= What you have to do =
Could each record be written out again exactly as it stands?

[Stored items]
----

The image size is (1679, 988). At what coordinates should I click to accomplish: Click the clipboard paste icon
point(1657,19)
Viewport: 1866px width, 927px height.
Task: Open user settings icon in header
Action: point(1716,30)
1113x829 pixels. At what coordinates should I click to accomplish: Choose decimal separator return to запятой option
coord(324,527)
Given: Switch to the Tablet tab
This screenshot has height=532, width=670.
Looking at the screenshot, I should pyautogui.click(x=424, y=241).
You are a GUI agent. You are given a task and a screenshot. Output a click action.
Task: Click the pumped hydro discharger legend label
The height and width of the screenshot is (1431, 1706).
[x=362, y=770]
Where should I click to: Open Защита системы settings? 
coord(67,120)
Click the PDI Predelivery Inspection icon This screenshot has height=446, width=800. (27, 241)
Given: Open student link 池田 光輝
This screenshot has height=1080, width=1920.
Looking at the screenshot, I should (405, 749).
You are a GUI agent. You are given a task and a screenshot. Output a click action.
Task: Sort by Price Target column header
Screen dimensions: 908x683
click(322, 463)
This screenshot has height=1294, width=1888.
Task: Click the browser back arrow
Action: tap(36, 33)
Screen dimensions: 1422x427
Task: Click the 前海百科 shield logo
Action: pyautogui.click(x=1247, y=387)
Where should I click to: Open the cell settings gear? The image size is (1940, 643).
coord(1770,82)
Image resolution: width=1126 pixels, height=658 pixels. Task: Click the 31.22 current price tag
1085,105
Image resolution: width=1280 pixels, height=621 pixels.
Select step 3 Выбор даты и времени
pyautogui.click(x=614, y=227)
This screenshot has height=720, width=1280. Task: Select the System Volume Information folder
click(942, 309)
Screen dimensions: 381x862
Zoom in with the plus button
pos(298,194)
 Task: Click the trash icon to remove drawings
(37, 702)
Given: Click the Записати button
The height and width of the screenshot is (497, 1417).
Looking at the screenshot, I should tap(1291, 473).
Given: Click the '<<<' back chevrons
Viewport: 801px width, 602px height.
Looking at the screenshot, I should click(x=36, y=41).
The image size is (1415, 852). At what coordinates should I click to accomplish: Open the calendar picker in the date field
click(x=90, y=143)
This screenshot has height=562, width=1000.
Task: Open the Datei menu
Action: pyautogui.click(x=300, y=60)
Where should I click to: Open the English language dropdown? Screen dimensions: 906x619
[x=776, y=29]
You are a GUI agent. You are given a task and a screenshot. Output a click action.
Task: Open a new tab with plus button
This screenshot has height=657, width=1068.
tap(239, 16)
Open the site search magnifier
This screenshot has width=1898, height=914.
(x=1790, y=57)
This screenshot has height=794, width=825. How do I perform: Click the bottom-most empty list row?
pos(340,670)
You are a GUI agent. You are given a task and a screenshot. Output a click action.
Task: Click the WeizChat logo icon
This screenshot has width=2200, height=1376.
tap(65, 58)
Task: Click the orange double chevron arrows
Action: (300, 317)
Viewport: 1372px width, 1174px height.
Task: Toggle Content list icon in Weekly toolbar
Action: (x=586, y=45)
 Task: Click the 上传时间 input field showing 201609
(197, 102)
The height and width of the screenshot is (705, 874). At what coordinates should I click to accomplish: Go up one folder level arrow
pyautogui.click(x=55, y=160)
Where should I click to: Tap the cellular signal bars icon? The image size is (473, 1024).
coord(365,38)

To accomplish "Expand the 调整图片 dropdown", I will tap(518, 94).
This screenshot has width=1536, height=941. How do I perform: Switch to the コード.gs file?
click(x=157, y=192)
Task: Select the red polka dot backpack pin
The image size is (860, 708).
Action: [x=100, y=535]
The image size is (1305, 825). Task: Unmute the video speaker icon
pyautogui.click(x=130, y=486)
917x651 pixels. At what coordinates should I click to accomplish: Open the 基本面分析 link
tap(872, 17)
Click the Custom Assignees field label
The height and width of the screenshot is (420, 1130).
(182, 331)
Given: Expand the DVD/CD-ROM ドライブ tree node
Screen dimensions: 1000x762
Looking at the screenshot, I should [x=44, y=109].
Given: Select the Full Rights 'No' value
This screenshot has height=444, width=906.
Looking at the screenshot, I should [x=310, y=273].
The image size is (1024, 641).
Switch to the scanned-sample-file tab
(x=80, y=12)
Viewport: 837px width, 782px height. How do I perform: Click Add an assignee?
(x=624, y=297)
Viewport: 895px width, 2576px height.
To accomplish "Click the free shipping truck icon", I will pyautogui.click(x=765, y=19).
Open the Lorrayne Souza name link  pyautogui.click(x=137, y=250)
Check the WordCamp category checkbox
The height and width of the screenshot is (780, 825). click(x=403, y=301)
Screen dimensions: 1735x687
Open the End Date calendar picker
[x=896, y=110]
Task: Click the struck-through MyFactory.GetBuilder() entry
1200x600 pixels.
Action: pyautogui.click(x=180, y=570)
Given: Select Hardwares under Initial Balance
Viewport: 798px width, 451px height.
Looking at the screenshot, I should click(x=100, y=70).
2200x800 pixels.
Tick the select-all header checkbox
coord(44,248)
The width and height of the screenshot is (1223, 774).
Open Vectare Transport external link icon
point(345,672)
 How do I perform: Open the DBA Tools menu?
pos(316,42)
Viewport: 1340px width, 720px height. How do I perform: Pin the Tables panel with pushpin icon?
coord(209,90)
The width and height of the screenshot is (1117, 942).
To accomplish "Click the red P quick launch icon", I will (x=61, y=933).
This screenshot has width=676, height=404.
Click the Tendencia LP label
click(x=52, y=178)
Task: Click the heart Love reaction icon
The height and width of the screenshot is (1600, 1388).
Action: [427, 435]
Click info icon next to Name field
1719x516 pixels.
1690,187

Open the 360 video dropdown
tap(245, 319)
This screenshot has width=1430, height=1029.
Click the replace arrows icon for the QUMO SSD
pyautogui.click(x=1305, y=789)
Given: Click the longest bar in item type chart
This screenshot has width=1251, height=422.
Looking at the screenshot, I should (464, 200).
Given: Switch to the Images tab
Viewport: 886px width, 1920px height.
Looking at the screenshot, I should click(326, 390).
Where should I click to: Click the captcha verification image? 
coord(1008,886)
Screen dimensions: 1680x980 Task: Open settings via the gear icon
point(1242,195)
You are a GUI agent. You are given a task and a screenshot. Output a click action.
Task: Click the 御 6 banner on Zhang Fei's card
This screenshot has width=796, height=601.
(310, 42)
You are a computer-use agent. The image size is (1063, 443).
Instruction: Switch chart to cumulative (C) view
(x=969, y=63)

----

= Solution to this problem =
The image size is (1679, 988). At what coordinates should I click to accomplish: Click the clipboard paste icon
point(1657,19)
Viewport: 1866px width, 927px height.
Task: Open user settings icon in header
Action: point(1716,30)
1113x829 pixels. At what coordinates should I click to accomplish: Choose decimal separator return to запятой option
coord(324,527)
Given: Switch to the Tablet tab
This screenshot has height=532, width=670.
Looking at the screenshot, I should pyautogui.click(x=424, y=241).
You are a GUI agent. You are given a task and a screenshot. Output a click action.
Task: Click the pumped hydro discharger legend label
The height and width of the screenshot is (1431, 1706).
[x=362, y=770]
Where should I click to: Open Защита системы settings? 
coord(67,120)
Click the PDI Predelivery Inspection icon This screenshot has height=446, width=800. (27, 241)
Given: Open student link 池田 光輝
This screenshot has height=1080, width=1920.
Looking at the screenshot, I should (405, 749).
You are a GUI agent. You are given a task and a screenshot. Output a click action.
Task: Sort by Price Target column header
Screen dimensions: 908x683
click(322, 463)
This screenshot has height=1294, width=1888.
Task: Click the browser back arrow
Action: tap(36, 33)
Screen dimensions: 1422x427
Task: Click the 前海百科 shield logo
Action: pyautogui.click(x=1247, y=387)
Where should I click to: Open the cell settings gear? The image size is (1940, 643).
coord(1770,82)
Image resolution: width=1126 pixels, height=658 pixels. Task: Click the 31.22 current price tag
1085,105
Image resolution: width=1280 pixels, height=621 pixels.
Select step 3 Выбор даты и времени
pyautogui.click(x=614, y=227)
This screenshot has height=720, width=1280. Task: Select the System Volume Information folder
click(942, 309)
Screen dimensions: 381x862
Zoom in with the plus button
pos(298,194)
 Task: Click the trash icon to remove drawings
(37, 702)
Given: Click the Записати button
The height and width of the screenshot is (497, 1417).
Looking at the screenshot, I should tap(1291, 473).
Given: Click the '<<<' back chevrons
Viewport: 801px width, 602px height.
Looking at the screenshot, I should click(x=36, y=41).
The image size is (1415, 852). At what coordinates should I click to accomplish: Open the calendar picker in the date field
click(x=90, y=143)
This screenshot has height=562, width=1000.
Task: Open the Datei menu
Action: pyautogui.click(x=300, y=60)
Where should I click to: Open the English language dropdown? Screen dimensions: 906x619
[x=776, y=29]
You are a GUI agent. You are given a task and a screenshot. Output a click action.
Task: Open a new tab with plus button
This screenshot has height=657, width=1068.
tap(239, 16)
Open the site search magnifier
This screenshot has width=1898, height=914.
(x=1790, y=57)
This screenshot has height=794, width=825. How do I perform: Click the bottom-most empty list row?
pos(340,670)
You are a GUI agent. You are given a task and a screenshot. Output a click action.
Task: Click the WeizChat logo icon
This screenshot has width=2200, height=1376.
tap(65, 58)
Task: Click the orange double chevron arrows
Action: (300, 317)
Viewport: 1372px width, 1174px height.
Task: Toggle Content list icon in Weekly toolbar
Action: (x=586, y=45)
 Task: Click the 上传时间 input field showing 201609
(197, 102)
The height and width of the screenshot is (705, 874). At what coordinates should I click to accomplish: Go up one folder level arrow
pyautogui.click(x=55, y=160)
Where should I click to: Tap the cellular signal bars icon? The image size is (473, 1024).
coord(365,38)

To accomplish "Expand the 调整图片 dropdown", I will tap(518, 94).
This screenshot has width=1536, height=941. How do I perform: Switch to the コード.gs file?
click(x=157, y=192)
Task: Select the red polka dot backpack pin
The image size is (860, 708).
Action: [x=100, y=535]
The image size is (1305, 825). Task: Unmute the video speaker icon
pyautogui.click(x=130, y=486)
917x651 pixels. At what coordinates should I click to accomplish: Open the 基本面分析 link
tap(872, 17)
Click the Custom Assignees field label
The height and width of the screenshot is (420, 1130).
(182, 331)
Given: Expand the DVD/CD-ROM ドライブ tree node
Screen dimensions: 1000x762
Looking at the screenshot, I should [x=44, y=109].
Given: Select the Full Rights 'No' value
This screenshot has height=444, width=906.
Looking at the screenshot, I should [x=310, y=273].
The image size is (1024, 641).
Switch to the scanned-sample-file tab
(x=80, y=12)
Viewport: 837px width, 782px height. How do I perform: Click Add an assignee?
(x=624, y=297)
Viewport: 895px width, 2576px height.
To accomplish "Click the free shipping truck icon", I will pyautogui.click(x=765, y=19).
Open the Lorrayne Souza name link  pyautogui.click(x=137, y=250)
Check the WordCamp category checkbox
The height and width of the screenshot is (780, 825). click(x=403, y=301)
Screen dimensions: 1735x687
Open the End Date calendar picker
[x=896, y=110]
Task: Click the struck-through MyFactory.GetBuilder() entry
1200x600 pixels.
Action: pyautogui.click(x=180, y=570)
Given: Select Hardwares under Initial Balance
Viewport: 798px width, 451px height.
Looking at the screenshot, I should click(x=100, y=70).
2200x800 pixels.
Tick the select-all header checkbox
coord(44,248)
The width and height of the screenshot is (1223, 774).
Open Vectare Transport external link icon
point(345,672)
 How do I perform: Open the DBA Tools menu?
pos(316,42)
Viewport: 1340px width, 720px height. How do I perform: Pin the Tables panel with pushpin icon?
coord(209,90)
The width and height of the screenshot is (1117, 942).
To accomplish "Click the red P quick launch icon", I will (x=61, y=933).
This screenshot has width=676, height=404.
Click the Tendencia LP label
click(x=52, y=178)
Task: Click the heart Love reaction icon
The height and width of the screenshot is (1600, 1388).
Action: [427, 435]
Click info icon next to Name field
1719x516 pixels.
1690,187

Open the 360 video dropdown
tap(245, 319)
This screenshot has width=1430, height=1029.
Click the replace arrows icon for the QUMO SSD
pyautogui.click(x=1305, y=789)
Given: Click the longest bar in item type chart
This screenshot has width=1251, height=422.
Looking at the screenshot, I should (464, 200).
Given: Switch to the Images tab
Viewport: 886px width, 1920px height.
Looking at the screenshot, I should click(326, 390).
Where should I click to: Click the captcha verification image? 
coord(1008,886)
Screen dimensions: 1680x980 Task: Open settings via the gear icon
point(1242,195)
You are a GUI agent. You are given a task and a screenshot. Output a click action.
Task: Click the 御 6 banner on Zhang Fei's card
This screenshot has width=796, height=601.
(310, 42)
You are a computer-use agent. The image size is (1063, 443).
Instruction: Switch chart to cumulative (C) view
(x=969, y=63)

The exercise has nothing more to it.